Do we have an update on the number of installs that adobe air apps have got till date? Also, 150k apps developed is not a small amount. Lets hope adobe keeps building on AIR.

I had also read a post about the air team searching for beta testers for tvOS. Lets hope they launch there soon.

User Unknow
Legend
October 28, 2016

AIR team today released new 24's Beta with tvOS support

Colin Holgate
Inspiring
October 28, 2016

Can you say where you read that? The links to the release notes give 404 errors.

ncm123Author
Participant
October 24, 2016

I thank you both for your replies. The reason I am concerned is that our particular app is animation intensive. Only flash/air seem to have the capability to handle animation at low weights in iOS / Android.

I know that no one can guarantee anything for the next 10 years. AIR was launched in 2008-09 and has improved since then. How many applications and installs have adobe air apps got till now? This number might be critical to adobe persisting with the adobe air platform.

October 24, 2016

I concur with the other posts that expecting a software technology to be around in 10 years is not a reasonable expectation. Especially of an employer expecting the employee to maintain something for that amount of time without the possibility of complete re-writes or major changes. The only way you could feasibly have this expectation is that if your company has complete control over the devices that the app is being deployed to and are never allowed to update or are only allowed to update at the frequency of Adobe updating AIR to support the newest OSes from Apple and Google.

As far as Adobe supporting the AIR platform, that all comes down to money and the cost of them continuing to support the AIR/AS3 team. As far as I know, Adobe makes no money directly from AIR. The only thing that really might make money from AIR is being able to point out iOS and Android apps hitting the Top 10 on downloads/purchases and hope that gets more Creative Cloud subscribers.

Now if the animation capabilities of Flash are critical to the app, would it be possible to save out those animations as MOV files that are compressed in Adobe Media Encoder (or your encoding app of choice) and then use those movies in a native app? Trying to throw out a semi-solution.

Inspiring
October 22, 2016

Your question is rather puzzling and to me it makes no sense whatsoever.

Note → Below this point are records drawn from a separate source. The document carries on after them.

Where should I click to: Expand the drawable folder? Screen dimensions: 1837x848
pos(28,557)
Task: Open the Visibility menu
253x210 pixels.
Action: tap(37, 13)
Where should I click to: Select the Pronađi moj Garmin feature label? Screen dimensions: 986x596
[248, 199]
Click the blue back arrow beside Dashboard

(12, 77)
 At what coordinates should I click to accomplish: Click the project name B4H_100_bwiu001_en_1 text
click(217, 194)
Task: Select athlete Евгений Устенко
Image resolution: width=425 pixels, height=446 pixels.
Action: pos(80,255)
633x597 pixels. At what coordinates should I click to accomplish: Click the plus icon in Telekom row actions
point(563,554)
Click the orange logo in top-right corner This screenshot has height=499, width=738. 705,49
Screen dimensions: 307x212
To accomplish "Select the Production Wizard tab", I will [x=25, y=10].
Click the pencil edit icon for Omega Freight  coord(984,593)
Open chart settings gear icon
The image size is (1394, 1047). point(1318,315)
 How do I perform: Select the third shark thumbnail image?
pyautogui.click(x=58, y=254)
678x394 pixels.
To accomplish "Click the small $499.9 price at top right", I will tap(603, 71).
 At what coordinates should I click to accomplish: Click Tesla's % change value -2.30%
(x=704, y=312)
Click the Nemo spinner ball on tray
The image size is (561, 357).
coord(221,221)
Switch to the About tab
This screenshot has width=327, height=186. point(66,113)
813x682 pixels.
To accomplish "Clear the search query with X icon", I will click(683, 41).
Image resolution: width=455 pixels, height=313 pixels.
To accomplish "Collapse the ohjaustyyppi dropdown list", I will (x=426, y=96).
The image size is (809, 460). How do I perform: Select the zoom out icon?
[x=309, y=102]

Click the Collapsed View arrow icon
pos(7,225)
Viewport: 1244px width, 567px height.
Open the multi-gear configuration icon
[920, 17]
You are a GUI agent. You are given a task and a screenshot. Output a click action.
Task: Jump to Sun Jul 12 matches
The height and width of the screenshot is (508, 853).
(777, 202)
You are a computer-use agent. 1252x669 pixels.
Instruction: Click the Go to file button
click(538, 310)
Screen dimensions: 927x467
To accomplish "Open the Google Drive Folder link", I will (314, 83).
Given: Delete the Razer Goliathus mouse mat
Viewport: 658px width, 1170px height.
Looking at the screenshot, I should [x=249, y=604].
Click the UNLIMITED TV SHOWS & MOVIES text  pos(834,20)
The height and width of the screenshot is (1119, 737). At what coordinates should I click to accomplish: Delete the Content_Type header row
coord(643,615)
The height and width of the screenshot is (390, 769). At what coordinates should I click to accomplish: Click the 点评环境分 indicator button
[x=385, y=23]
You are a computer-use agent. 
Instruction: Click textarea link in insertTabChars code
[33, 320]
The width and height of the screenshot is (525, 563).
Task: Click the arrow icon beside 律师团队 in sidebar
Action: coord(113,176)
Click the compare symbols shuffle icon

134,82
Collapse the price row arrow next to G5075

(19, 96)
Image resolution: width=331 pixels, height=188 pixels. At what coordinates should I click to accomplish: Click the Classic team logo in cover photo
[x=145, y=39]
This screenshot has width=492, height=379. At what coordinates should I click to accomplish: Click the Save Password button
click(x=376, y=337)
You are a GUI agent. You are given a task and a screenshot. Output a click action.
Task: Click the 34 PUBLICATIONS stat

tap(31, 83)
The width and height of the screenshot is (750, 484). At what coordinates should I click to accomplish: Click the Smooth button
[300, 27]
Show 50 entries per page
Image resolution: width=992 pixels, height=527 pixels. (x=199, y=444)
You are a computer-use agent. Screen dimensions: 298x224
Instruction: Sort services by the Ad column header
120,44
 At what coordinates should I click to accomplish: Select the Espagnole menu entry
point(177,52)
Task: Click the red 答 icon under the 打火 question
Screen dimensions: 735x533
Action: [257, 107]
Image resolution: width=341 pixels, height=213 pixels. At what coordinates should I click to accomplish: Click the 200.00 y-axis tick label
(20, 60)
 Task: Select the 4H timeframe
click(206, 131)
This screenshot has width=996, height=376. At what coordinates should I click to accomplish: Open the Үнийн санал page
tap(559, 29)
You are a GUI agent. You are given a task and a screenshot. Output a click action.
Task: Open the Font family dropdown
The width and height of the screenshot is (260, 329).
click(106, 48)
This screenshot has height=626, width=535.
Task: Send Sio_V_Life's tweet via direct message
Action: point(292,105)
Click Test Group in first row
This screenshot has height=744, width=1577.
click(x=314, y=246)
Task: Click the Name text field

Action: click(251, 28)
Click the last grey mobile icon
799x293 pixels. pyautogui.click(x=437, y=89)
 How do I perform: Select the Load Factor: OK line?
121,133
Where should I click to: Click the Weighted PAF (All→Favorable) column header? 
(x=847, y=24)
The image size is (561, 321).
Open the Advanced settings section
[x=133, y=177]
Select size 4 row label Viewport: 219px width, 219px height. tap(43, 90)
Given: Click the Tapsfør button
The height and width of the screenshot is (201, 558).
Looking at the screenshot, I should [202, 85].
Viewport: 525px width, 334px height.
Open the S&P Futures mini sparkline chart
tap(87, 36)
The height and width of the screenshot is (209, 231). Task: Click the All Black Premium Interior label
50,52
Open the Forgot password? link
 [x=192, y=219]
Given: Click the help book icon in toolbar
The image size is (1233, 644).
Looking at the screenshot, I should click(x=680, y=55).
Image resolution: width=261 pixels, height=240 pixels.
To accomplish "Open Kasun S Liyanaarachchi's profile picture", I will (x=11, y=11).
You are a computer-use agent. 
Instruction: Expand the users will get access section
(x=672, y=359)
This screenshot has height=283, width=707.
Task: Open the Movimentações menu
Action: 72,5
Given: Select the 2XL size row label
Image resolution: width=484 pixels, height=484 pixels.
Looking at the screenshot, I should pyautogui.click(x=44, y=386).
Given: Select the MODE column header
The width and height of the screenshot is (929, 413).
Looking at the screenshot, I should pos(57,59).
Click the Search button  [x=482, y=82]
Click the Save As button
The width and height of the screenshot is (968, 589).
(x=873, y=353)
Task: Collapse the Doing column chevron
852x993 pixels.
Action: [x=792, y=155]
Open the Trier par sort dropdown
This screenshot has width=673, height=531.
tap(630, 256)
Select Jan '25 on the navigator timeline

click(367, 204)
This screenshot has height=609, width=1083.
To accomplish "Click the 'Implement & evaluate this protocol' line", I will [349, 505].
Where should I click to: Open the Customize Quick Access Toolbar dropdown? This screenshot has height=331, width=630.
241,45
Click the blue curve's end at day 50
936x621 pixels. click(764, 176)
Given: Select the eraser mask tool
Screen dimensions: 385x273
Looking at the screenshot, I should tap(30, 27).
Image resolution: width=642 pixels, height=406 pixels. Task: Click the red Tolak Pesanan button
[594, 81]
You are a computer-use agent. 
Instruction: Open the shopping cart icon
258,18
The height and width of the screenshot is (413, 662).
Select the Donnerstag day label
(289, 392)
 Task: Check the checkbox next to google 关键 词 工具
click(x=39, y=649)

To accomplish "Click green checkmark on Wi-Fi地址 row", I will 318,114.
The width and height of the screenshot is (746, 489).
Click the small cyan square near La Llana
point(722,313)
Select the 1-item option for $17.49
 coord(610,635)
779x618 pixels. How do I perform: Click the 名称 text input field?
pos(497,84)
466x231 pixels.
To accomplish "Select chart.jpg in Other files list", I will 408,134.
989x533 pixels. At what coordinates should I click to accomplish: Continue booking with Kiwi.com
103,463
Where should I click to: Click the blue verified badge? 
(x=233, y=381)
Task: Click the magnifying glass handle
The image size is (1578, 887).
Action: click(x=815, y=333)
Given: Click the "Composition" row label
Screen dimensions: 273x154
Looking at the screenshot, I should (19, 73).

First, there is not a single technology stack out there which could guarantee you "oh yeah it still gonna be the same in 10 years from now", thing do changes, languages evolve, old framework dies, new framework arrives, server-side 3rd party services rise and dies too (parse for ex), etc.

Second, there is not such thing as developing an app and not updating it over the years, you can not know in advance what gonna happen in the future, for ex: today there is Windows 8.1 and Windows 10, you don't know what gonna happen for a Windows 11 or 12 or 13 etc.

Third, if your app is extremely critical then you have to assign critical resources to it, and that means assigning a team of dev that will not only develop the app but maintain it over the years, that include fixing bugs, adding features and yeah it could also mean switching technology stack in the middle of those 10 years.

See it like that, if right now you were developing a server-side app in PHP 7, you might need to rewrite/update parts of it to adapt to new or deprecated stuff for PHP 8, that would be the same for any programming language and technology stack. people who develop PHP may have a vague idea of what gonna happen in the next version of PHP 8, but they are certainly have no idea of what's gonna happen for PHP 11.


You can not seriously ask someone to guarantee something gonna still work for new stuff that does not exists yet and/or are not known yet.

Inspiring
October 22, 2016

Hi,

I'm not an Adobe employee, but for extremely critical apps I rather suggest use native solutions. S* happens and Adobe could stop developing Adobe Air or even Apple could stop support something... Good news is example of Adobe politics in case of Flex SDK.  Adobe moved Flex SDK to Apache open source and now is developed via open community.